Pour notre dernière visite, nous nous arrêtons chez Ridgely Evers. Après avoir réussi dans les nouvelles technologies, cet entrepreneur a décidé de cultiver des oliviers et 25 cépages italiens, mieux adaptés selon lui que le pinot noir au climat méditerranéen de Sonoma. Il invite ses visiteurs à observer, un verre de vin à la main, ses poules, porcs et moutons. « Notre ferme est un organisme vivant qui inclut des animaux, utiles pour les préparats de la biodynamie. » Son domaine DaVero de 5 ha produit 36 000 bouteilles par an, en bio bien sûr, vendues de 26 à 195 $ pièce.
À Sonoma, l'écologie, c'est chic et cher.
Les secrets de la prospérité
Les vignerons vendent leurs bouteilles entre 20 et 200 $ au chai, portés par le succès de l'oenotourisme, la mode du vin et l'excellente santé de l'économie locale.
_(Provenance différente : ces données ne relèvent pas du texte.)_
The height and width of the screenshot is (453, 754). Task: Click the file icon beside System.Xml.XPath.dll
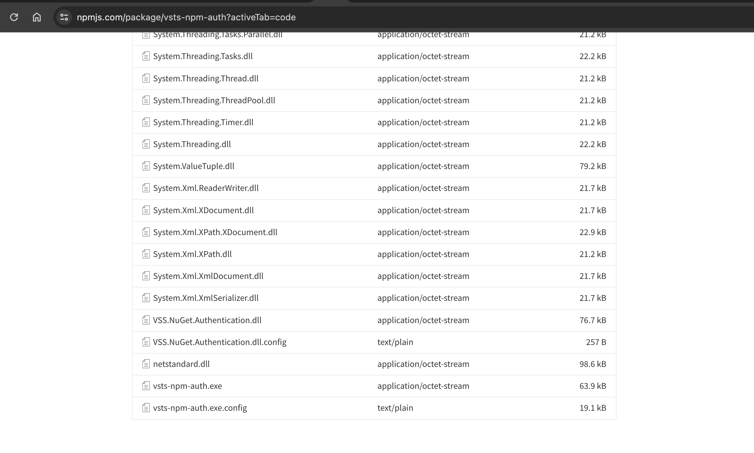click(146, 254)
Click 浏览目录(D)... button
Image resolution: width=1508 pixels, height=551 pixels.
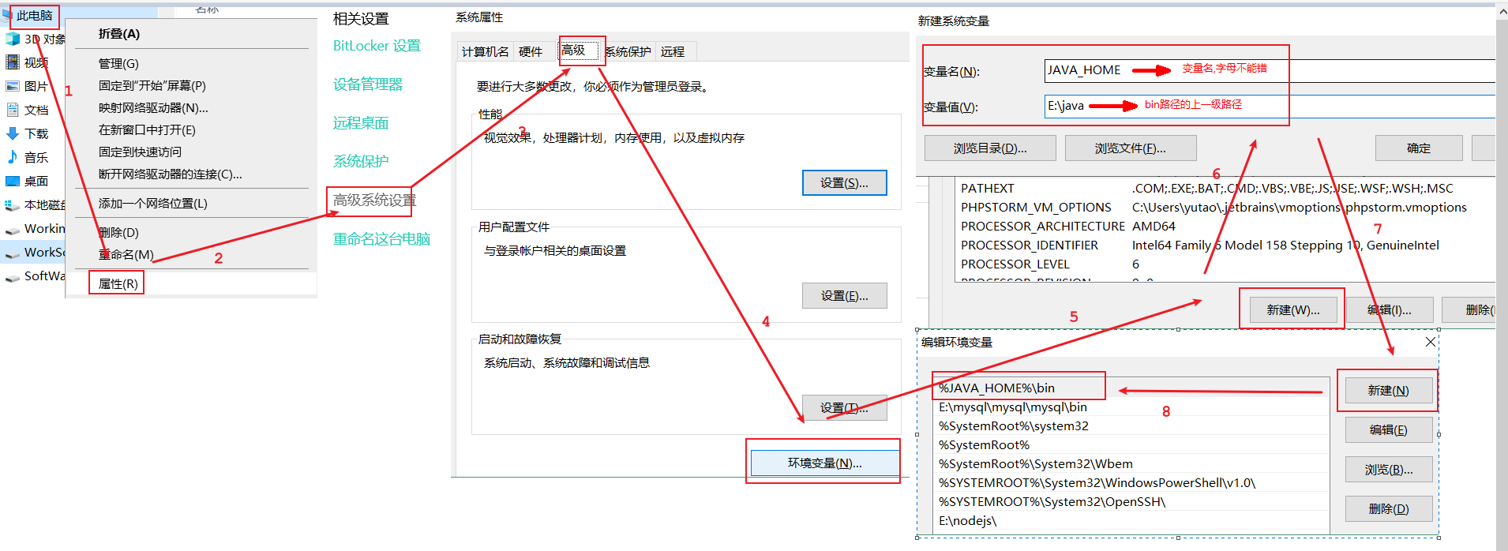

Selon le Bureau of Economic Analysis (l'Insee américain), la Californie a dépassé la France en tant que sixième puissance mondiale avec un PIB de 2,459 milliards de dollars en 2015. Ce territoire en partie désertique, peuplé de 40 millions d'habitants, doit sa prospérité à des activités exportées dans le monde entier : le cinéma (Hollywood) et la haute technologie (Google, Apple, Facebook...). Une main-d'oeuvre abondante venue du Mexique assure les travaux manuels, en particulier dans les exploitations viticoles. Cependant, tout n'est pas facile au pays de la libre entreprise. Même mexicaine, la main-d'oeuvre est chère. Il faut compter 15 $/heure, le double avec les charges. De plus, les lois sociales sont contraignantes - des toilettes mobiles avec lavabo sont obligatoires dans les vignes - tout comme celles sur l'environnement.